:: Exercise details ::
Below are records; copy every line in them that holds the word "text".

Source records
▬▬▬▬▬▬▬▬▬▬

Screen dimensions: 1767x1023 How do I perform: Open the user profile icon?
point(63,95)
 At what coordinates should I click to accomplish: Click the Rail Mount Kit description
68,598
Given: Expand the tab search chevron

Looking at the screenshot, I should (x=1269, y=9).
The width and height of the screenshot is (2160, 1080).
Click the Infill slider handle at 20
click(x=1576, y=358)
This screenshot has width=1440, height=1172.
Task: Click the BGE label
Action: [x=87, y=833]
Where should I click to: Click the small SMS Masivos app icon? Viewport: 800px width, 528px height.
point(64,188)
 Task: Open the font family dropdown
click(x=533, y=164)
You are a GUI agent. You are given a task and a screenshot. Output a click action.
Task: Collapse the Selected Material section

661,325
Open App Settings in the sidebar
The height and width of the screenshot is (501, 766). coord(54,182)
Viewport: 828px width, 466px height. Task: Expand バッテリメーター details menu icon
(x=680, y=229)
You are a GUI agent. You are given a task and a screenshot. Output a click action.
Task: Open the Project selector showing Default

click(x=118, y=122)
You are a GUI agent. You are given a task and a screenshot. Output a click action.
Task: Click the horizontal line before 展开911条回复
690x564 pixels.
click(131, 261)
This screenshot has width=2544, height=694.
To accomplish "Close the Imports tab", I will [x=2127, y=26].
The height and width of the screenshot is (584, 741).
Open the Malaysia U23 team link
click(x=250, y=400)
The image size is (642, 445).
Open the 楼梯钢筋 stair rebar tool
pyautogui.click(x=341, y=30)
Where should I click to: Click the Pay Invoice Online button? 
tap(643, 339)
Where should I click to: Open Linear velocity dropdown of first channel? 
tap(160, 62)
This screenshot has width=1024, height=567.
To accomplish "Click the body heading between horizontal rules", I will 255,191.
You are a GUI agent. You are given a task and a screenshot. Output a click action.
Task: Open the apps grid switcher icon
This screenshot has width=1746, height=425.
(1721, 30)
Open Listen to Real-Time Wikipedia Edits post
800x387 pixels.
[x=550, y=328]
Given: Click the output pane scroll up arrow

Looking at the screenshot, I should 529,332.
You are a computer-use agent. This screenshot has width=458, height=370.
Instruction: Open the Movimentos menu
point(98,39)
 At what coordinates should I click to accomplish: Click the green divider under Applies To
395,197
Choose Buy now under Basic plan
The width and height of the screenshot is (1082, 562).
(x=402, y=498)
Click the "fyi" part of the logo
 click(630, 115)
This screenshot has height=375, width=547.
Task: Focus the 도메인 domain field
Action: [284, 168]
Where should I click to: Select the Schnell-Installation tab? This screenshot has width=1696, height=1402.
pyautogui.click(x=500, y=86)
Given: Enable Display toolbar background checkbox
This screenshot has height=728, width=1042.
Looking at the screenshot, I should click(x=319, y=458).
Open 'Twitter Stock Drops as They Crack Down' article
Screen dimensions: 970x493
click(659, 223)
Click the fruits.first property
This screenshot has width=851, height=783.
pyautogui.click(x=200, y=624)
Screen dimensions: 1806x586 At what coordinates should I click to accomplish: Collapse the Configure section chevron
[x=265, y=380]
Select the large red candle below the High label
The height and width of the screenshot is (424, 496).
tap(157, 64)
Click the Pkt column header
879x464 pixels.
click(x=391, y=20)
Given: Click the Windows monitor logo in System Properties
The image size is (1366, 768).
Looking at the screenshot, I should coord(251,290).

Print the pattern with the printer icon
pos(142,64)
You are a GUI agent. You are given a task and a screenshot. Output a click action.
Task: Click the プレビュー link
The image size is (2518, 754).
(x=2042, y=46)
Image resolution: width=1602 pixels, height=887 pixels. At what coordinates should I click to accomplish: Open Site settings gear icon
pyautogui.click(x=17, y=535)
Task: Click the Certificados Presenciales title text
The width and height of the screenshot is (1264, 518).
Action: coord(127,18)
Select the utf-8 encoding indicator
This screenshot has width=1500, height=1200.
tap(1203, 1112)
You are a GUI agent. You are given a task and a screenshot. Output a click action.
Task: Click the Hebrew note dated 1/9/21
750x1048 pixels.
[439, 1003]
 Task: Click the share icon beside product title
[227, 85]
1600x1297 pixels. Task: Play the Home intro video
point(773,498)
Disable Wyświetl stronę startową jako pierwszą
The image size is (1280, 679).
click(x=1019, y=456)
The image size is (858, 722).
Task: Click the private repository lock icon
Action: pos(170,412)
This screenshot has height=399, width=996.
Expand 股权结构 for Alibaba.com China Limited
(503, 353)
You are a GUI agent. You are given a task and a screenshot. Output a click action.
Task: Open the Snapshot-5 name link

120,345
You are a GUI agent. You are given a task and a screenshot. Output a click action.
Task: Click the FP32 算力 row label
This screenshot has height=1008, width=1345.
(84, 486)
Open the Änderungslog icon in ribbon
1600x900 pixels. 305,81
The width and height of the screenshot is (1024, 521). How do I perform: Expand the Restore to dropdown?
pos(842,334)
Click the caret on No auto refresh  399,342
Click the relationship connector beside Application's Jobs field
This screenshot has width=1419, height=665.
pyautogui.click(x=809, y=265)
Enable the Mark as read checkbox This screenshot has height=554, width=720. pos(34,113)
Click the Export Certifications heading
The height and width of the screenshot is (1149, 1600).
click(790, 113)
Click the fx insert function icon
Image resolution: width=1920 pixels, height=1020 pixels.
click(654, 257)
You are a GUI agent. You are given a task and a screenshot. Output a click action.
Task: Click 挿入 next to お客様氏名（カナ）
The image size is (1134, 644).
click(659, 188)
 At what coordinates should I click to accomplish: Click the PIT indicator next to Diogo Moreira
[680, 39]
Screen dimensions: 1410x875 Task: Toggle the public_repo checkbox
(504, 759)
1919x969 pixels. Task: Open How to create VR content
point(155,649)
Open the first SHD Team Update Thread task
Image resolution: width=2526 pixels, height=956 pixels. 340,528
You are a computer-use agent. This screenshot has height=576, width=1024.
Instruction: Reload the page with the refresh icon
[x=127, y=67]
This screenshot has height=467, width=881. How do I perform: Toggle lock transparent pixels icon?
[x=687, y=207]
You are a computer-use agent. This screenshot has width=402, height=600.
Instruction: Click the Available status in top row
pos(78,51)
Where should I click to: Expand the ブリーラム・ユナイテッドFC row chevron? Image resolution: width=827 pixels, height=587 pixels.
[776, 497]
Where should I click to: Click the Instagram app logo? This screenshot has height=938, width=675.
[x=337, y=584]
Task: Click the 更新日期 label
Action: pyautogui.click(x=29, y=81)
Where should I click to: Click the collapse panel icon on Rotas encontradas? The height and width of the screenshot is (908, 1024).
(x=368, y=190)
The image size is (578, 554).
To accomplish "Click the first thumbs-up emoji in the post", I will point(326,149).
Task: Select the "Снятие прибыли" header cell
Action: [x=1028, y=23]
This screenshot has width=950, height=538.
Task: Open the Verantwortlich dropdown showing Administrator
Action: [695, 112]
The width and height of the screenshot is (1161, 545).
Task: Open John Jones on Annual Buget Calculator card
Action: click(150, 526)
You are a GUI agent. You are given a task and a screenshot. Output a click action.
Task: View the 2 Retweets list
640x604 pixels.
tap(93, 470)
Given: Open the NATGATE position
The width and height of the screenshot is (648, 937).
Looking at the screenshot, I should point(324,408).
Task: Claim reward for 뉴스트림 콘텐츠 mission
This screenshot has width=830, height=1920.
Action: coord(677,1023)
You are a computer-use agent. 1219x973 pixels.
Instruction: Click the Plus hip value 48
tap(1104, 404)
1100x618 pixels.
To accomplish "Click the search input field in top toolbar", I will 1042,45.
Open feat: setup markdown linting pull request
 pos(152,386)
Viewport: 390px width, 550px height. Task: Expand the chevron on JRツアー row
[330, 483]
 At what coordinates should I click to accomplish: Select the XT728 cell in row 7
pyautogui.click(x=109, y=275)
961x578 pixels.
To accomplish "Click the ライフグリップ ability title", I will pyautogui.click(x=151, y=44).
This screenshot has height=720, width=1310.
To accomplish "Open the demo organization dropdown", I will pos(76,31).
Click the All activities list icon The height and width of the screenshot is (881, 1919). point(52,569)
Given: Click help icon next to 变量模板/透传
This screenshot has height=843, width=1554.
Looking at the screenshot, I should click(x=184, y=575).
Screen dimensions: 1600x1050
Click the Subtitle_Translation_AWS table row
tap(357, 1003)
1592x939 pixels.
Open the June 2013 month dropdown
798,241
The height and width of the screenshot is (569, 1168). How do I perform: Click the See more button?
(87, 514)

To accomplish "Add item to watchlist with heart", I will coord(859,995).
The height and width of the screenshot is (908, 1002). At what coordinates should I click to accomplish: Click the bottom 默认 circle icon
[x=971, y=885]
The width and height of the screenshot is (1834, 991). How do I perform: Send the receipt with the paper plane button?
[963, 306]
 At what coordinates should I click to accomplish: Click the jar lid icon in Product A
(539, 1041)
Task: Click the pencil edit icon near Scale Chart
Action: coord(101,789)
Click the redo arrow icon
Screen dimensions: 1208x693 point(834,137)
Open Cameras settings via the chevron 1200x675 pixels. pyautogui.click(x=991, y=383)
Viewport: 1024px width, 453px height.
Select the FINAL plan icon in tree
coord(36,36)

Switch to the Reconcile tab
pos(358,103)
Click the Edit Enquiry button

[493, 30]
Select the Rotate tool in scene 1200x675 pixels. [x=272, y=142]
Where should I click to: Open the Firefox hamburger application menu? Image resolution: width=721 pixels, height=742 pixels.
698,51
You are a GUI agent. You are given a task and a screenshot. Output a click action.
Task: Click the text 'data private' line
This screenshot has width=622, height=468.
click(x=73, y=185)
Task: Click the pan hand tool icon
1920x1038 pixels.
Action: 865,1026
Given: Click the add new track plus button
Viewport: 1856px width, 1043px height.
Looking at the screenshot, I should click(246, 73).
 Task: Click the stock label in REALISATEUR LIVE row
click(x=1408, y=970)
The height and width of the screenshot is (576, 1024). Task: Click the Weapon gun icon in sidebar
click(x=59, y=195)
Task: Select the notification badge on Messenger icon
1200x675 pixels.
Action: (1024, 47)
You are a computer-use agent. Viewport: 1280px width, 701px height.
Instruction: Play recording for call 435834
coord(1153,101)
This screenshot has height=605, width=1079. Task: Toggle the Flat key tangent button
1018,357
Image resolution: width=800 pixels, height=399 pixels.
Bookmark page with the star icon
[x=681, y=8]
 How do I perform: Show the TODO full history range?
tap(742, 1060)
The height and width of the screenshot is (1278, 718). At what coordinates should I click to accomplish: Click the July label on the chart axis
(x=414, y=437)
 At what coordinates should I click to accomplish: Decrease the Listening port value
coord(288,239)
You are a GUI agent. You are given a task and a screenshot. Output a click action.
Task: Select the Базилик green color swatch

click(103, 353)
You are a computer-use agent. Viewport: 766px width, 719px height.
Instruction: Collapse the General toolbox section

▬▬▬▬▬▬▬▬▬▬

:: Output below ::
Task: Click the Certificados Presenciales title text
Task: Click the text 'data private' line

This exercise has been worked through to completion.